Google is known for delivering the best search results. It can be argued that they’re even better at identifying talent than search. No, they aren’t American Idol. But they are surprisingly similar. Both businesses have become too good at finding top talent.
For our purposes the introspective genius with glasses is the same as the enchanting performer with vocal chords of gold. They are a performineer with high hopes and abilities. They both dream of hitting it big. Similarly, the company that created a new verb for search and birthed two of America’s wealthiest young entrepreneurs is the same as the TV show made famous by Simon Cowell. They are Amerigooglecan Idol and if you get asked back for a second or third interview you’re pretty excited. If you beat out your competitors you’ve become a legend. Amerigooglecan Idol is a launching pad for many of our world’s top stars.

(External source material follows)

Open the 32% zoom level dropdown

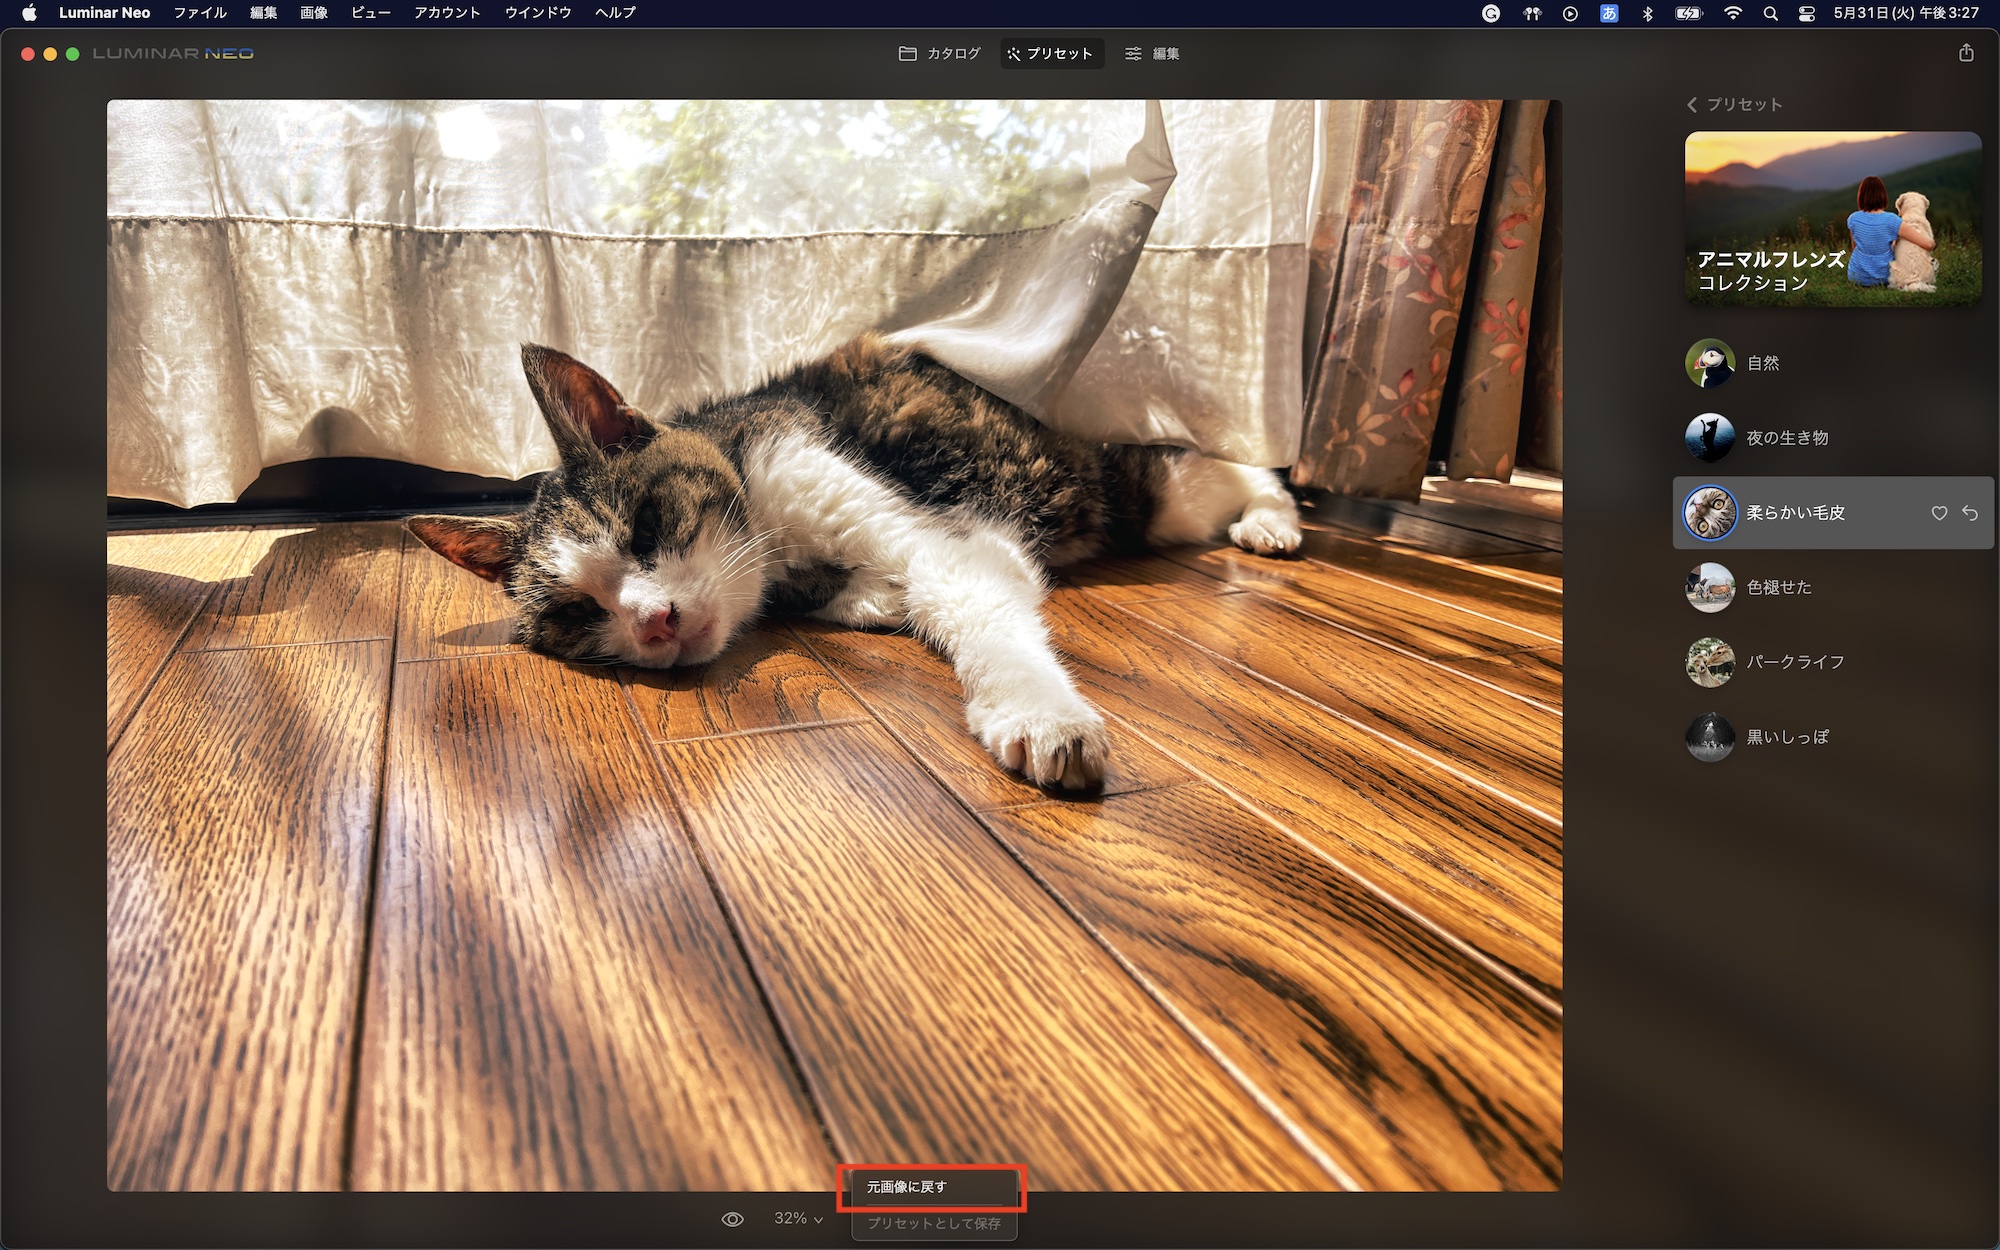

But there’s a problem. American Idol wants to be a launching pad, strictly a talent-finding business. They make their money by showing the process of identifying talent. Google, however, makes their money by retaining that talent. But they’ve been having trouble doing just that. And it makes sense. Talent, almost by definition, wants to soar, run free and blaze trails. Google understands that, and has made a good effort to encourage that, but it hasn’t worked as well as they would like.
I think the reason is this: if you get offered a job with Google you’re being told how exceptional you are by one of the world’s best talent identifiers. While you may accept the job and work for a few years, deep down your belief in yourself has been confirmed and eventually you’ll want to pursue the passion or idea you have inside you.
If Google offered you a job today, would you take it with the expectation of staying there for twenty years? I know I wouldn’t. When Google tells you they believe in you, who are you to argue?